This project implements a Retrieval-Augmented Generation (RAG) system using:
- 🌐 LangChain
- 📦 ChromaDB for vector storage
- 🔠 BM25 for keyword-based retrieval
- 🤖 Gemini 2.5 Flash (via
langchain-google-genai) as the LLM - 📄 Support for loading local and web documents (PDF, DOCX, TXT, URLs)
It includes a hybrid retrieval mechanism combining semantic search and BM25 keyword search, with an iterative critique-and-revision loop for fact-checked, accurate answers.
hybrid-rag-gemini/
│
├── rag_engine.py # Core logic: document loading, hybrid retriever, RAG pipeline
├── app.py # (Optional) Streamlit frontend for user interaction
├── .env # Stores your Google API key
├── data/ # Directory for local documents (PDF, DOCX, TXT)
│ |── attention_is_all_you_need.pdf
| └── realm_retrieval_augmented_pretraining.pdf
├── chroma_db/ # Persistent vector store directory. This will be created automatically during first run.
├── requirements.txt # Python dependencies
└── README.md # This file
-
Clone this repository:
git clone https://github.com/TargetTactician/Hybrid_RAG_Gemini.git cd Hybrid_RAG_Gemini -
Set up your environment:
python -m venv venv source venv/bin/activate # On Windows: venv\Scripts\activate
-
Install dependencies:
pip install -r requirements.txt
-
Set your API key: Must Create a
.envfile in the root directory:GOOGLE_API_KEY=your_google_api_key_here
app.py:
streamlit run app.py- Hybrid Retrieval: Combines semantic vector search (via Chroma) and keyword-based BM25.

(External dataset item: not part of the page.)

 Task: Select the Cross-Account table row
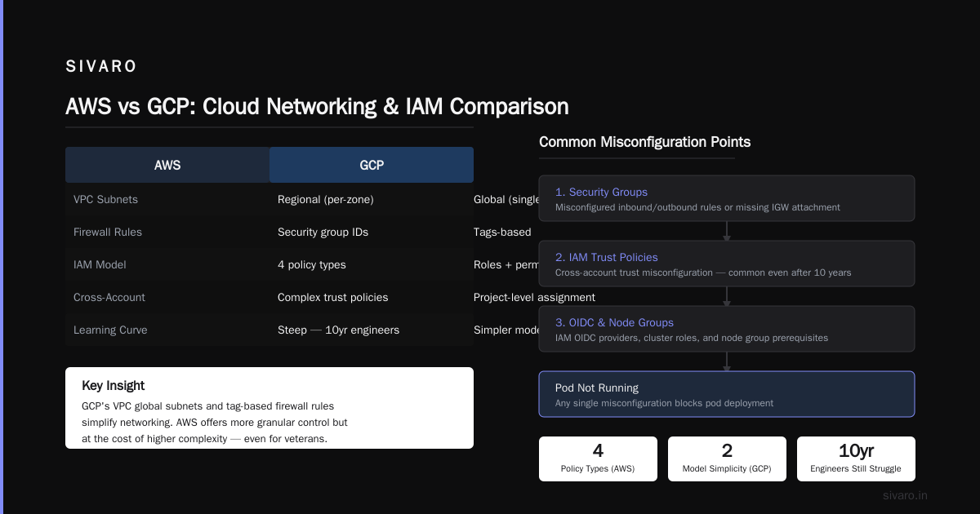pyautogui.click(x=270, y=297)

- Query Rewriting: Reformulates user input for better recall.
- Critique Loop: Uses the LLM to critique and revise its own answers for factuality.

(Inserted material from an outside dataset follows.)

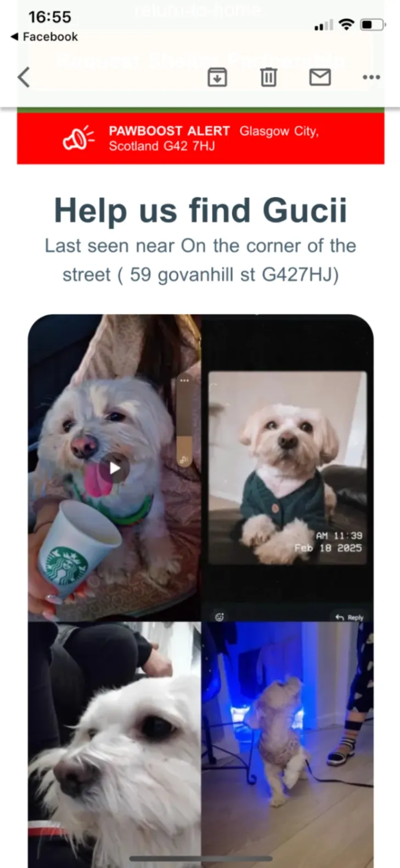Open the dog standing in blue light photo
Screen dimensions: 400x868
point(288,745)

- Context Compression: Limits token budget for Gemini models.
- Source Attribution: Displays original source(s) for traceability.
- Persistence: Stores ChromaDB to disk — no need to re-embed each time.
Q: What are the benefits of Retrieval Augmented Generation according to latch.ai?
Q: What are the main components of an AI agent described by Lilian Weng?
Q: What are the key ideas from the paper "Attention Is All You Need"?
- If ChromaDB already exists, it loads from disk. Otherwise, it creates and persists embeddings.
- LLM token limit is handled by compressing context chunks dynamically.
- Gemini 2.5 Flash is used for both generation and critique.